• _Activity_
Determine how many lines of the listing below hold the string "Click". Reply only with the number.

• _Provided records_

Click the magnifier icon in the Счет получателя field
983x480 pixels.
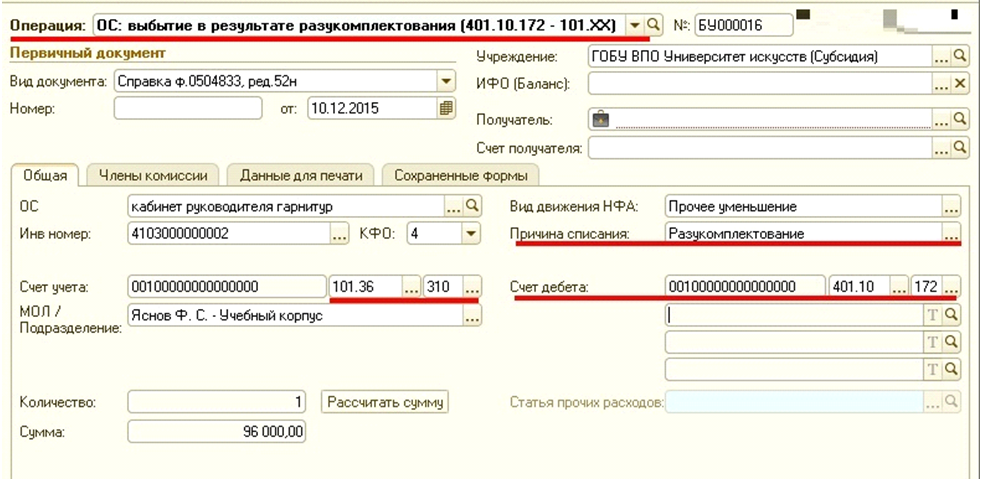(x=960, y=149)
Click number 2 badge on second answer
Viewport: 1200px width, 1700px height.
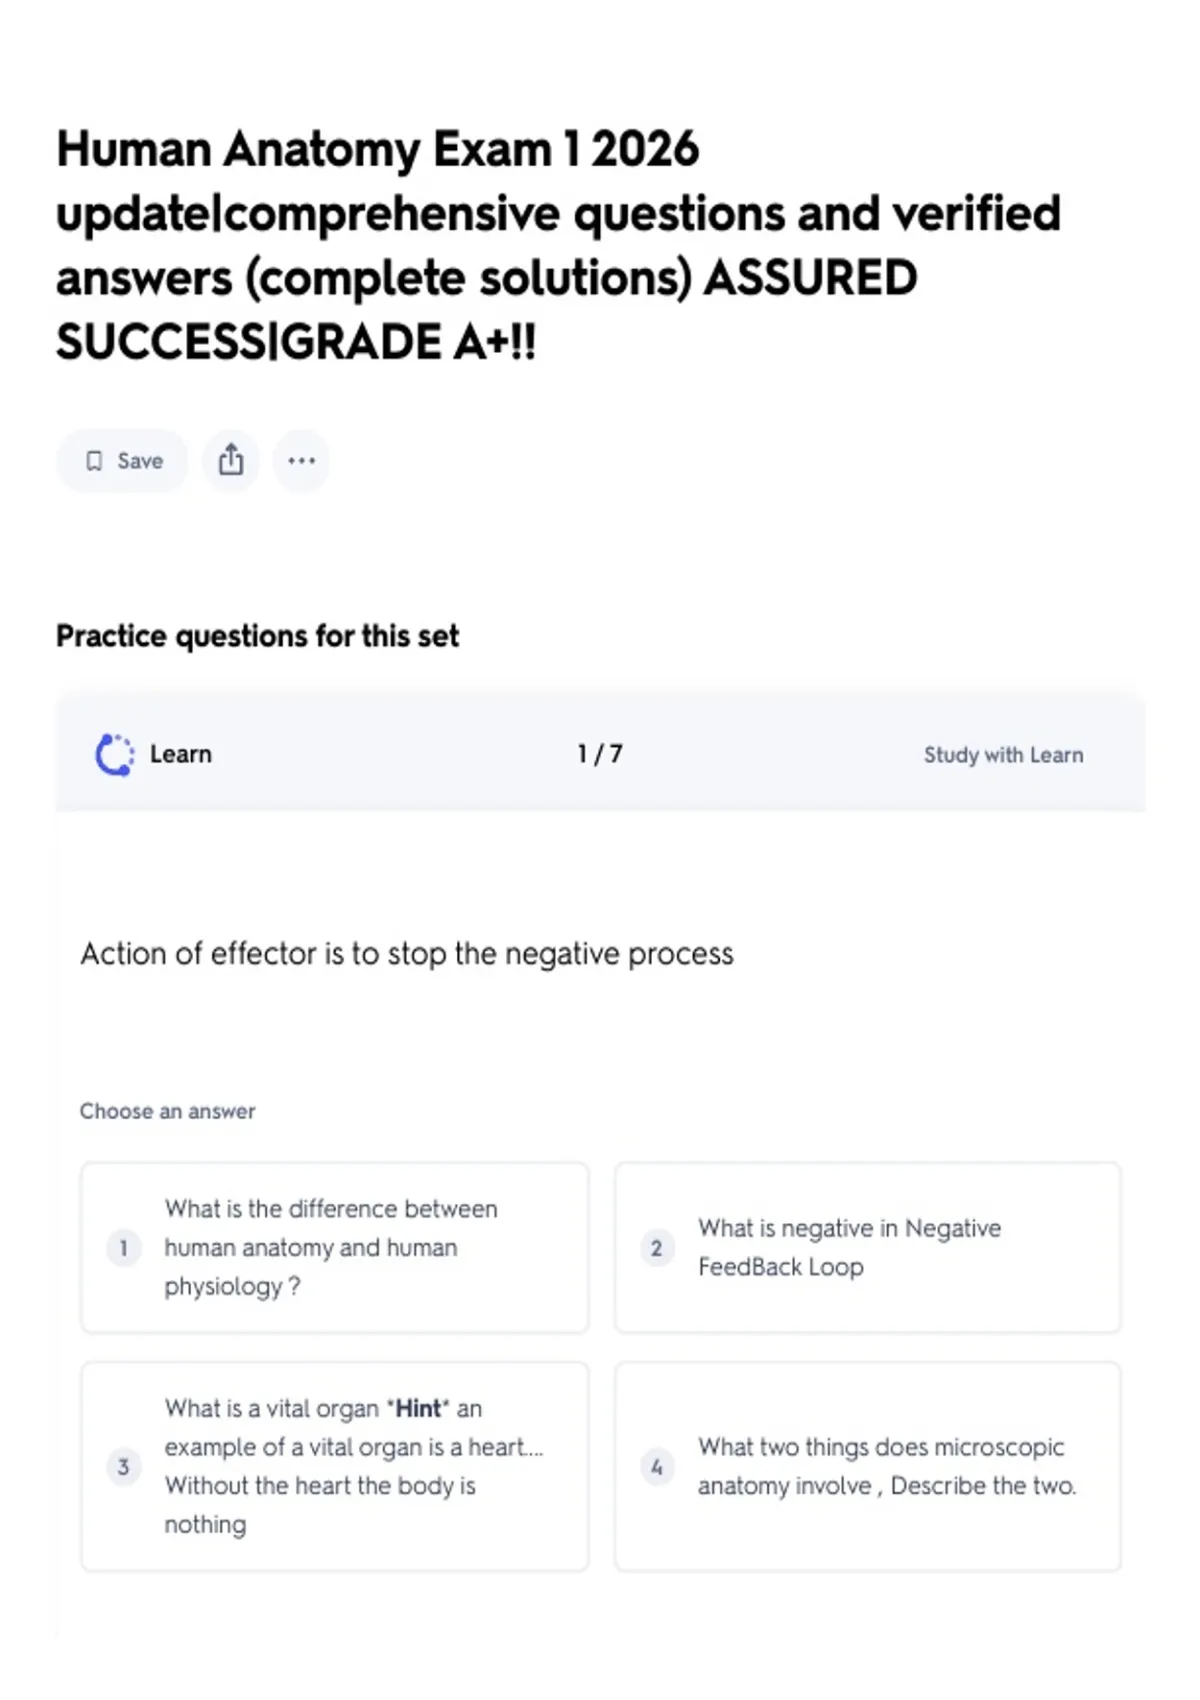[x=657, y=1248]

• _Your solution_
2